TASK PROMPT
Would you print all of the entries exactly, please, but without their pictures?
RECORDS FOR PROCESSING section start
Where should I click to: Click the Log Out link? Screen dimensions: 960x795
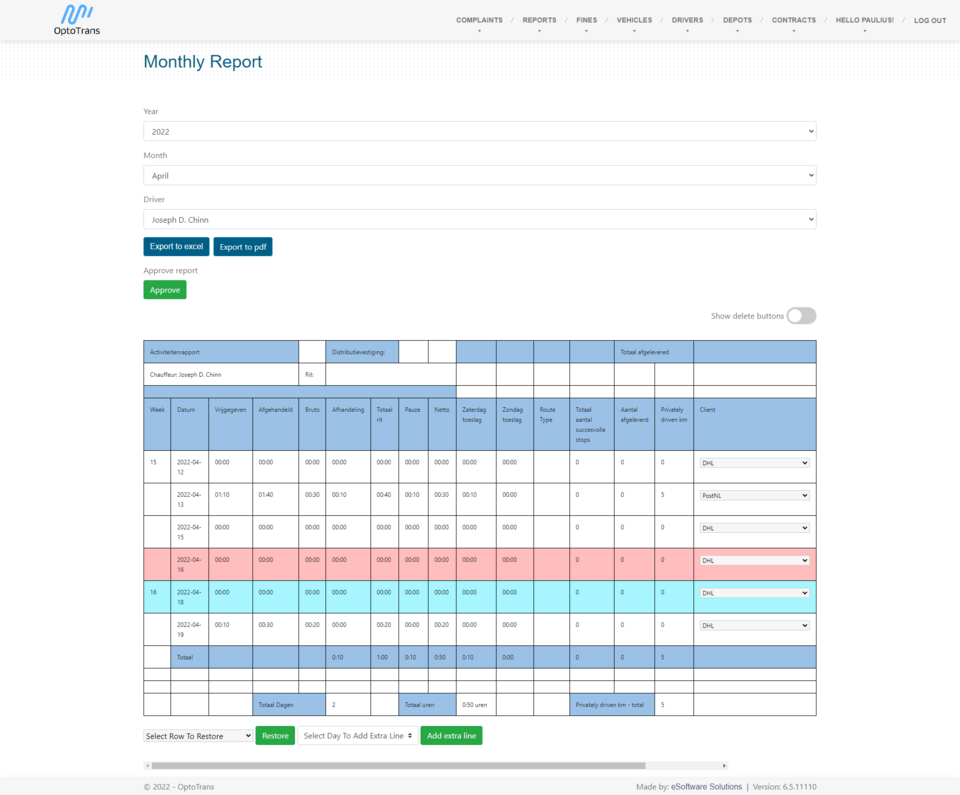pyautogui.click(x=929, y=20)
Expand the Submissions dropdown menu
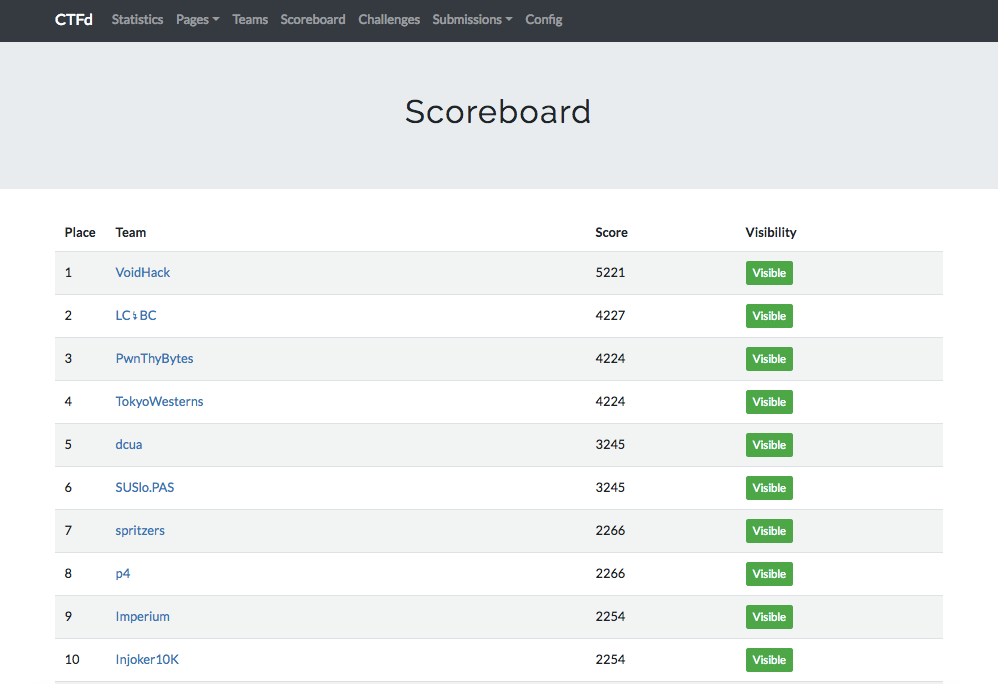 (x=472, y=19)
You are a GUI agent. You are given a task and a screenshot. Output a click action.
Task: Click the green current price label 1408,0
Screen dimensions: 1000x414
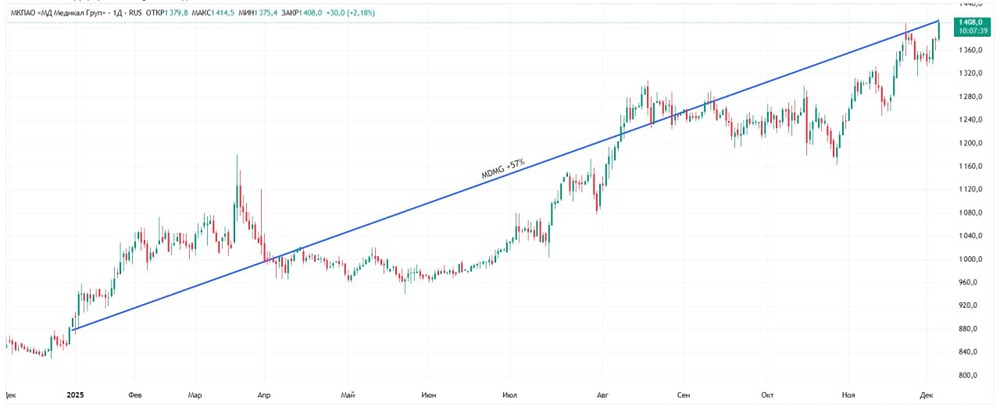coord(969,21)
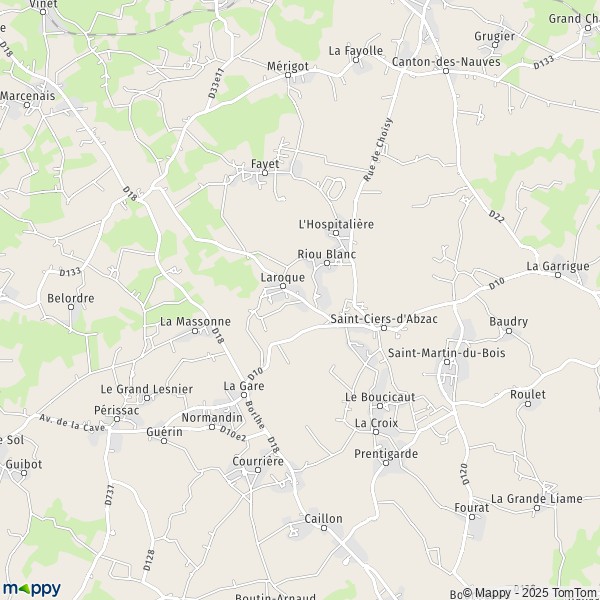
Task: Select the Saint-Ciers-d'Abzac place marker
Action: pos(384,328)
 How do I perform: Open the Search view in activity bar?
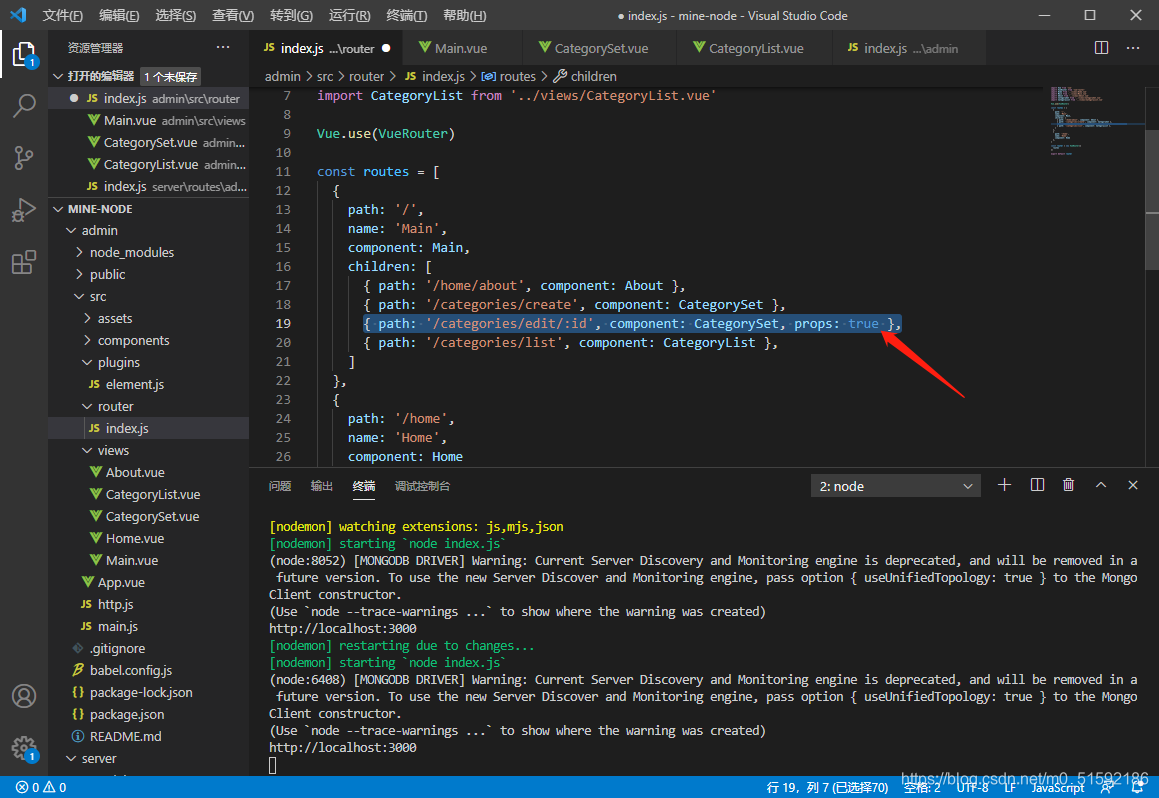point(24,105)
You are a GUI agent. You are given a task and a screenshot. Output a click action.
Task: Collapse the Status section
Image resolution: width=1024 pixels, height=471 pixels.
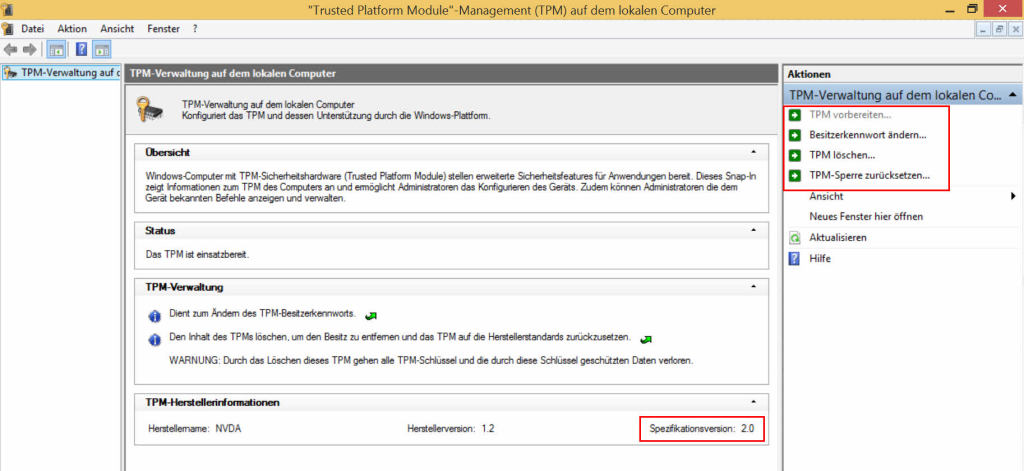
RECORDS FOR PROCESSING section end
TASK OUTPUT
Where should I click to: Click the Log Out link? Screen dimensions: 960x795
pyautogui.click(x=929, y=20)
Expand the Submissions dropdown menu
 (x=472, y=19)
You are a GUI agent. You are given a task and a screenshot. Output a click action.
Task: Click the green current price label 1408,0
Screen dimensions: 1000x414
coord(969,21)
Task: Select the Saint-Ciers-d'Abzac place marker
Action: pos(384,328)
 How do I perform: Open the Search view in activity bar?
point(24,105)
You are a GUI agent. You are given a task and a screenshot. Output a click action.
Task: Collapse the Status section
Image resolution: width=1024 pixels, height=471 pixels.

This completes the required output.